◆ **Work task**:
Please copy each line of the records below that includes the word "website".

———

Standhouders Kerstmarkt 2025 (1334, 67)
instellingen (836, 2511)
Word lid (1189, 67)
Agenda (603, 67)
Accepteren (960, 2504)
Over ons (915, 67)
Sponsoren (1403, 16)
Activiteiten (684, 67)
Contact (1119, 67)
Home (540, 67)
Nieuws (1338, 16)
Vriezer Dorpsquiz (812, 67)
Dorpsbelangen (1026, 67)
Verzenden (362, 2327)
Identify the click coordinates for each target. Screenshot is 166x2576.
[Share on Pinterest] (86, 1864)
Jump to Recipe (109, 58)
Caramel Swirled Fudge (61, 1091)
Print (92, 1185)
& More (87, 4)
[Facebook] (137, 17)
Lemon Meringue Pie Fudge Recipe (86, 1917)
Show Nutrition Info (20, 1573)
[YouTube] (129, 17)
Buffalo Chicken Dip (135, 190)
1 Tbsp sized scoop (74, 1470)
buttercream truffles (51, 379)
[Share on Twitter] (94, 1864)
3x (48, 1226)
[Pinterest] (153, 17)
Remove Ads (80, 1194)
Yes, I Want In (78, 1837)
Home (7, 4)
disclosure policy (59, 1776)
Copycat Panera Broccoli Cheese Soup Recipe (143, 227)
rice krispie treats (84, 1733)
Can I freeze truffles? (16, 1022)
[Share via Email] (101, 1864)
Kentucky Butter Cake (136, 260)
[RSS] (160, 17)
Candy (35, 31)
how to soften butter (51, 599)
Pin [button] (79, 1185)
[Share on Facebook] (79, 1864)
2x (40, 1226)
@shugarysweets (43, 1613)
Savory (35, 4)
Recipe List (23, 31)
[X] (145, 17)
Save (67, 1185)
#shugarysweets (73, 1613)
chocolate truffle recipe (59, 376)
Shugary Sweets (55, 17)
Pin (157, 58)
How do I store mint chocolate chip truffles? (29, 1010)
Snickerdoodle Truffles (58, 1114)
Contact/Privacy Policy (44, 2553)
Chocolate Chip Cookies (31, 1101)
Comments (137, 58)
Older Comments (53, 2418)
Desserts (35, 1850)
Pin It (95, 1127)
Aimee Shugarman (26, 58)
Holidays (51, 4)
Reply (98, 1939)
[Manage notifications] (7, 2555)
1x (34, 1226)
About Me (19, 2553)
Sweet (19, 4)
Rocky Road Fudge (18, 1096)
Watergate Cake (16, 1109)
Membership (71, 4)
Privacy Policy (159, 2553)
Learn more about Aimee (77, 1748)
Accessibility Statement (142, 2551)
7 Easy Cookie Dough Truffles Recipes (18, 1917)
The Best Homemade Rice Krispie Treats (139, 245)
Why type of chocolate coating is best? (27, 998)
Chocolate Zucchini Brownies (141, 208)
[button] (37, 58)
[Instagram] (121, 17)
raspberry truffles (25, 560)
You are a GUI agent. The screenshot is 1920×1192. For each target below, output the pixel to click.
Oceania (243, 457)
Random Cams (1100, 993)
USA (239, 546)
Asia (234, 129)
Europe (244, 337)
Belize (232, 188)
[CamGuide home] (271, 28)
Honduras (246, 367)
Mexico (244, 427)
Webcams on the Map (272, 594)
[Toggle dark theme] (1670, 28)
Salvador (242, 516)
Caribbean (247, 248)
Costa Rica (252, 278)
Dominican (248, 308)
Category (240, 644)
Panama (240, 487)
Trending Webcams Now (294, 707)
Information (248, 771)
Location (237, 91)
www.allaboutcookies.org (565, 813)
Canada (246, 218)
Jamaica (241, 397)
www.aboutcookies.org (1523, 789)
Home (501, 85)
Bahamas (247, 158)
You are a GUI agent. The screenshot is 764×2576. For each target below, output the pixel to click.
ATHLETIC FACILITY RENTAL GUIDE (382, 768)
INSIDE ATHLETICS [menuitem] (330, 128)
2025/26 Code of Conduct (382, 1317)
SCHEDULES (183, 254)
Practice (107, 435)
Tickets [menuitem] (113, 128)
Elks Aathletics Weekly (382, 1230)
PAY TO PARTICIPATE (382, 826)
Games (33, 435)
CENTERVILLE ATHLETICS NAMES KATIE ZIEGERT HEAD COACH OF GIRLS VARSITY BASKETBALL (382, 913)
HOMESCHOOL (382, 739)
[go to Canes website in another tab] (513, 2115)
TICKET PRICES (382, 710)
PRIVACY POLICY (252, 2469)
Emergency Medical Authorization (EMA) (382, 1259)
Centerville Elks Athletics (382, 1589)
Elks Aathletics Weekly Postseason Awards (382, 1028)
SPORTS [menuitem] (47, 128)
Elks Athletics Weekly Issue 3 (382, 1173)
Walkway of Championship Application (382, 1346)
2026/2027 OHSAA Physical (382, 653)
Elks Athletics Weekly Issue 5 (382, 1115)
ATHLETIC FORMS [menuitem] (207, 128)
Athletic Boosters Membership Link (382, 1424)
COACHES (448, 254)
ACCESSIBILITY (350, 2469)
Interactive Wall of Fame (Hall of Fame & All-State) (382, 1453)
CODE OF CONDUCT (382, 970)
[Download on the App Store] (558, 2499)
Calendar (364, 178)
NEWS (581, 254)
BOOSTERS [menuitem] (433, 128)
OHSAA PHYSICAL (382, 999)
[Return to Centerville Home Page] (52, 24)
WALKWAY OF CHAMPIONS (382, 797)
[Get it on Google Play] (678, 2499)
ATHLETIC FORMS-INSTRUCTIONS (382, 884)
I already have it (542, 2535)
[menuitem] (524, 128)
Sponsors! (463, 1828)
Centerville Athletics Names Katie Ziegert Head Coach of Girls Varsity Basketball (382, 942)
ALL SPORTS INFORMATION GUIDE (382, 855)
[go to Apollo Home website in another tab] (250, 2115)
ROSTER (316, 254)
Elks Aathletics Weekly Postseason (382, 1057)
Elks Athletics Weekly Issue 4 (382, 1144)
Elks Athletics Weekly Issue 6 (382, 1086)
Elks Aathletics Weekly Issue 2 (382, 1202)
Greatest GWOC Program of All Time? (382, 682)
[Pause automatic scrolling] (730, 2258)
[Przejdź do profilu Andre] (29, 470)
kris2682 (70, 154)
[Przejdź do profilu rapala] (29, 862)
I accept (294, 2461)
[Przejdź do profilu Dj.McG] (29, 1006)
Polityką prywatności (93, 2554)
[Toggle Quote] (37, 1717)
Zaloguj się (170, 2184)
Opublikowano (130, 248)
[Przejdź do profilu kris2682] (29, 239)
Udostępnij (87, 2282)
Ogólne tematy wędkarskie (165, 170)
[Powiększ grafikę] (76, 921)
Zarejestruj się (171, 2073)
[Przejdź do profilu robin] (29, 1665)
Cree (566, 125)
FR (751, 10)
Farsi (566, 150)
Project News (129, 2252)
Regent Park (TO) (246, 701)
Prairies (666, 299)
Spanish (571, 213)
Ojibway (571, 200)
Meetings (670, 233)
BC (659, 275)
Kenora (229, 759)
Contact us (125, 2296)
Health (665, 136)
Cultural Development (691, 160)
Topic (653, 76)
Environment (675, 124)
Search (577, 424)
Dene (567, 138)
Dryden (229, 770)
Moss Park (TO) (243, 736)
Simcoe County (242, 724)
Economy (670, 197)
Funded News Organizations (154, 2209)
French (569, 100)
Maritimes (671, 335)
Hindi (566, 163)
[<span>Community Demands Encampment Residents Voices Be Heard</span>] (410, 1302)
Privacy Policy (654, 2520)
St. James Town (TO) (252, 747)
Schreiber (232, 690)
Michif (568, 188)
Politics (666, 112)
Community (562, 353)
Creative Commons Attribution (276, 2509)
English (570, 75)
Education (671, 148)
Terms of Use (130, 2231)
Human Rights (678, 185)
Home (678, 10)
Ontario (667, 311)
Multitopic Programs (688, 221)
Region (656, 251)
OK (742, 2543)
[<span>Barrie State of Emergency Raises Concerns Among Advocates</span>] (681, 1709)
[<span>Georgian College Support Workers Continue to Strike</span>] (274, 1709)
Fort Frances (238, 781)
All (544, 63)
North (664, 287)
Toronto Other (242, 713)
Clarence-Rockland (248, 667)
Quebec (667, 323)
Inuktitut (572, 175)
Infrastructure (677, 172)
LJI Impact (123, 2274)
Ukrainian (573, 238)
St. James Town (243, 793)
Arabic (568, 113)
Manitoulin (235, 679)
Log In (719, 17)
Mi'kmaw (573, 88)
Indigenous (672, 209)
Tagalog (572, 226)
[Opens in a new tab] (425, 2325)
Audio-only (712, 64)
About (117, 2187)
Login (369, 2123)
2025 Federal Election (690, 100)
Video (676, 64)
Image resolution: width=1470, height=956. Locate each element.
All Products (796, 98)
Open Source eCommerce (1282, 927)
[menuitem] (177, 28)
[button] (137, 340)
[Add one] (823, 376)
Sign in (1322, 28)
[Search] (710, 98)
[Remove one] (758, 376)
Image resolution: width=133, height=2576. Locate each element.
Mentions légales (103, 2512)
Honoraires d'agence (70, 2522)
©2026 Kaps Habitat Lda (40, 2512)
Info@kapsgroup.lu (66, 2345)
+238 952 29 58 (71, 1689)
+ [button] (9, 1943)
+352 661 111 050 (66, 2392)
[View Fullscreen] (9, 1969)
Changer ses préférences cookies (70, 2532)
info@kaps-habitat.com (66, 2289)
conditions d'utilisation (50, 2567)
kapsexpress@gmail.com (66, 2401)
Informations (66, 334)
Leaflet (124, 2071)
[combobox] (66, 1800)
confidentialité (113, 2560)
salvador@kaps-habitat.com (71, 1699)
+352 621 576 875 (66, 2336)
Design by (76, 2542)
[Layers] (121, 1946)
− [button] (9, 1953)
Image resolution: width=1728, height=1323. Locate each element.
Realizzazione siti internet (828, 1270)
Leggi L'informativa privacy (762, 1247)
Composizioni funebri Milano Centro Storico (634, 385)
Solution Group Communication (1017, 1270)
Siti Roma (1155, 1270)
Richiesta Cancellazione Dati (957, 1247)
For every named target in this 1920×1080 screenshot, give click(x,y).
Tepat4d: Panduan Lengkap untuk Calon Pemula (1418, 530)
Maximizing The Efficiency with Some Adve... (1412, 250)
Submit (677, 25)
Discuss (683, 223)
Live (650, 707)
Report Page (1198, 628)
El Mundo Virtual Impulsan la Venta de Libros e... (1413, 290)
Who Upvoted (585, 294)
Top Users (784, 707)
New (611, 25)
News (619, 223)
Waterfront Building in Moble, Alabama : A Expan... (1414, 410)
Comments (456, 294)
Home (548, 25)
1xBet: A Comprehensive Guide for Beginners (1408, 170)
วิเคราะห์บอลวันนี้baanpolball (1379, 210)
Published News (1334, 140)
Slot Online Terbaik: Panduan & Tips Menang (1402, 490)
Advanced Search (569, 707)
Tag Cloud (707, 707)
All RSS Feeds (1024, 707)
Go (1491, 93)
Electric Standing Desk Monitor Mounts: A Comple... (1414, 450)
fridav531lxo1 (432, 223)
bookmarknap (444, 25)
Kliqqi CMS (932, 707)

———

◆ **Task solution**:
[go to Canes website in another tab] (513, 2115)
[go to Apollo Home website in another tab] (250, 2115)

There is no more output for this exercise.